Heh.  I have lived in Kansas my entire life and have yet to see a copperhead, rattler or tornado, for that matter.  However, I have seen plenty box turtles.


----------



## Zach Valois (Feb 26, 2009)

cagey said:


> Heh.  I have lived in Kansas my entire life and have yet to see a copperhead, rattler or tornado, for that matter.  However, I have seen plenty box turtles.


 I bet you got some cool frogs and toads. Do know if you get any Gastrophrynae species?


----------



## pandinus (Feb 26, 2009)

Zach Valois said:


> I bet you got some cool frogs and toads. Do know if you get any Gastrophrynae species?
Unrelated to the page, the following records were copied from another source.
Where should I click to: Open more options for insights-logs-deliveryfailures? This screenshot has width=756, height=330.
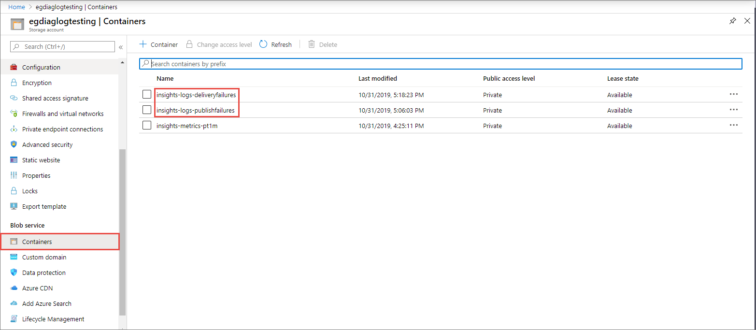[734, 94]
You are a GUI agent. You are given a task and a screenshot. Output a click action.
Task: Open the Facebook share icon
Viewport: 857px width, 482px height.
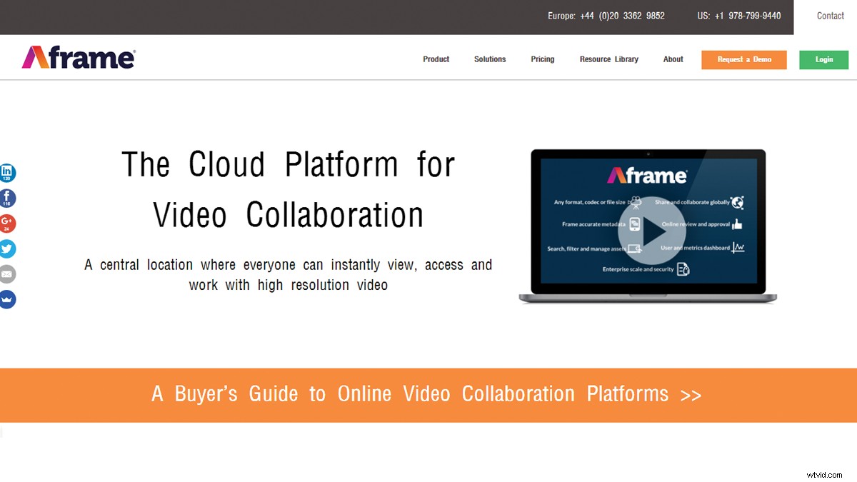click(8, 198)
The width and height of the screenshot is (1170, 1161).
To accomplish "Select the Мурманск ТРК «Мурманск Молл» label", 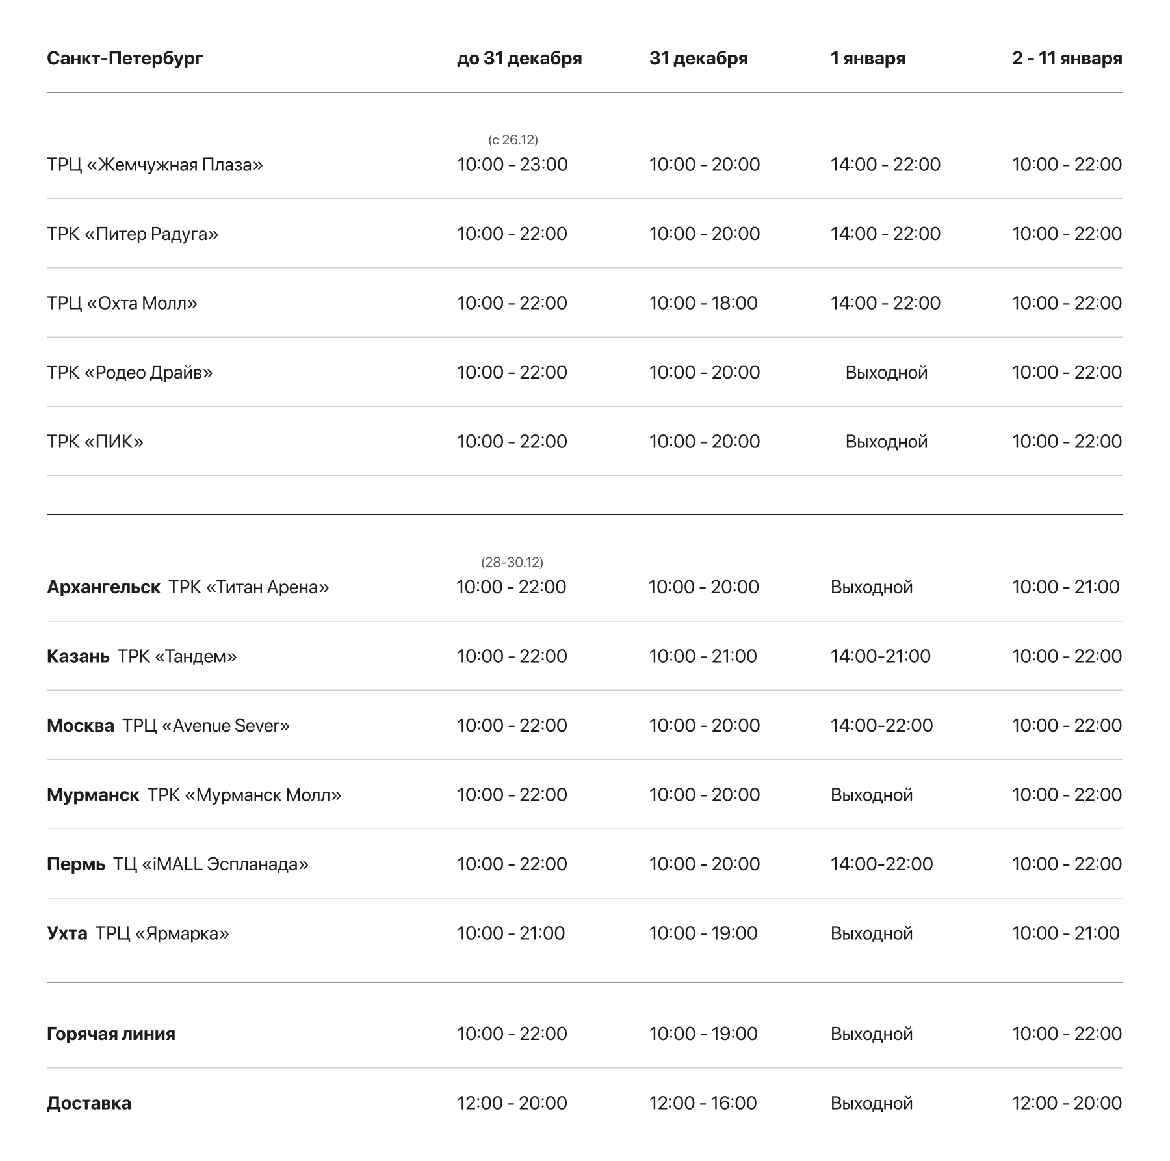I will click(x=194, y=795).
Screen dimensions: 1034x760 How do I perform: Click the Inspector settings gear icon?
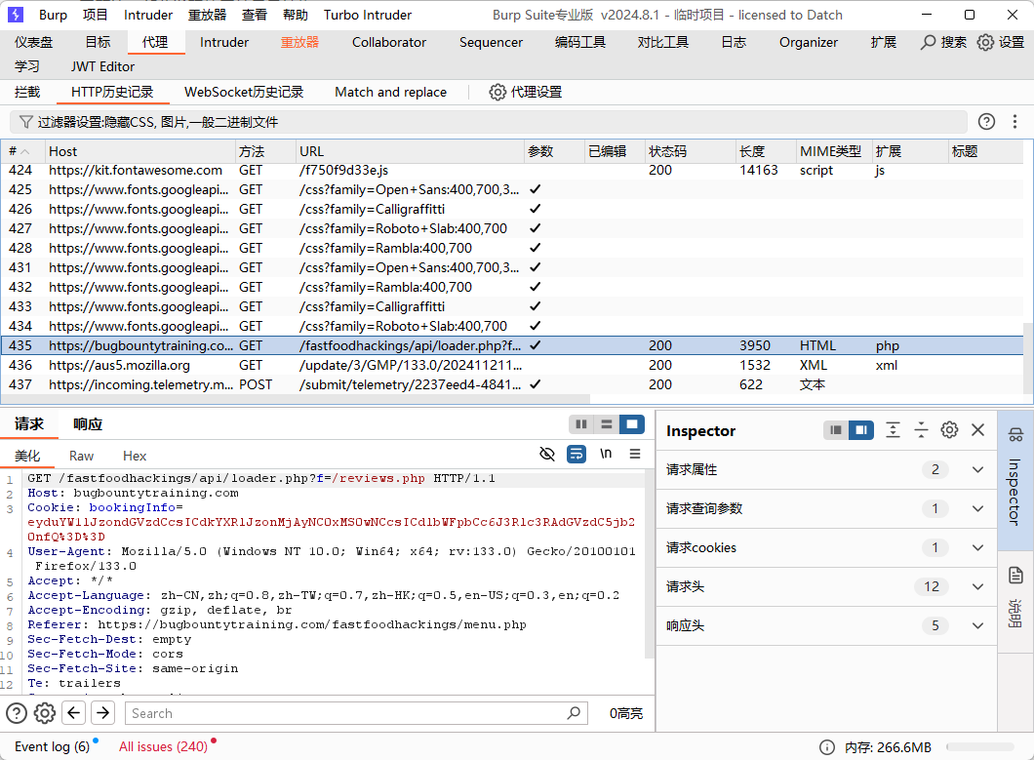tap(949, 430)
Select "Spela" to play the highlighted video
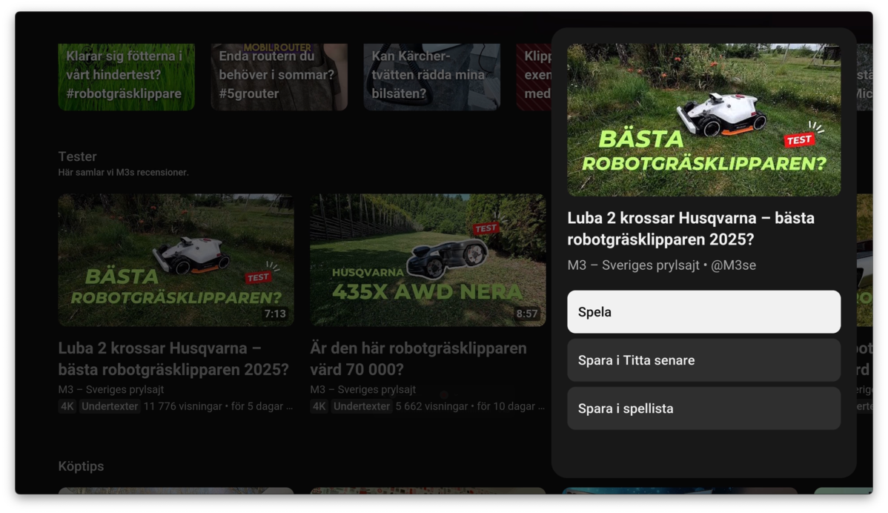 pyautogui.click(x=703, y=311)
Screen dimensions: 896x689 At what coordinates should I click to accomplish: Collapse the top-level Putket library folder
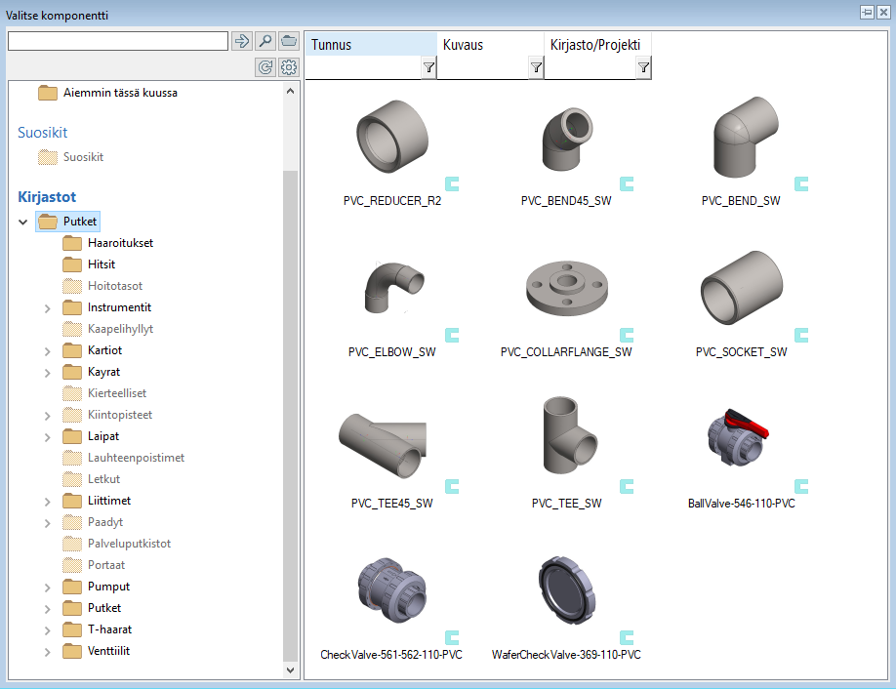(x=23, y=223)
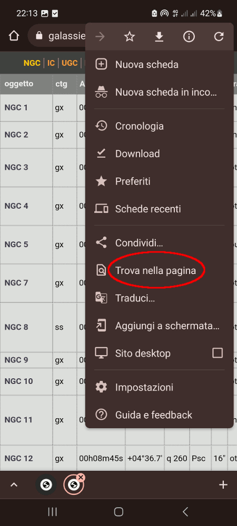
Task: Reload the page with refresh icon
Action: pyautogui.click(x=219, y=37)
yes we do. i find them in the same habitat i collect T's in. i havent presonally seen any sharing burrows, but ive heard that these species do. most of the T's ive caught have been because they were out in the open, yet suprisingly enough, none were males.




John


----------



## codykrr (Feb 26, 2009)

hhaha....you can find henzis all over here and south(springfield to branson) very easily through april to october!.....if you want to find scorps and henzi here in missouri go to tablerock lake in branson there everywhere even in peoples bathtubs or campsite...as for armidillos i have 2 that i feed dog food regularly haha and cagey.....never seen a tornado huh...well better hurry here we just had 2 touch down about 5 min ago...(marshfield mo) i love chasing them! and Also Brian s can help you find henzi too. he lives in taney county....about 45 min south of me he finds C. vittatus (scorps) and henzi alot. oh....and not sure when but there is going to be the MOTEG bug hunt around may or june not sure where its going to bethis year(wheres brian s?!) also if nothing else and your down and round my turf...send me a pm and we can meet and ill take you to some glades i know of.


----------



## Toogledoo (Jul 15, 2012)

Sorry for bring this back up. Just wondering if there are any more Kansas members on here. I've caught MM A. Hentzis around where I live in SW Kansas.


----------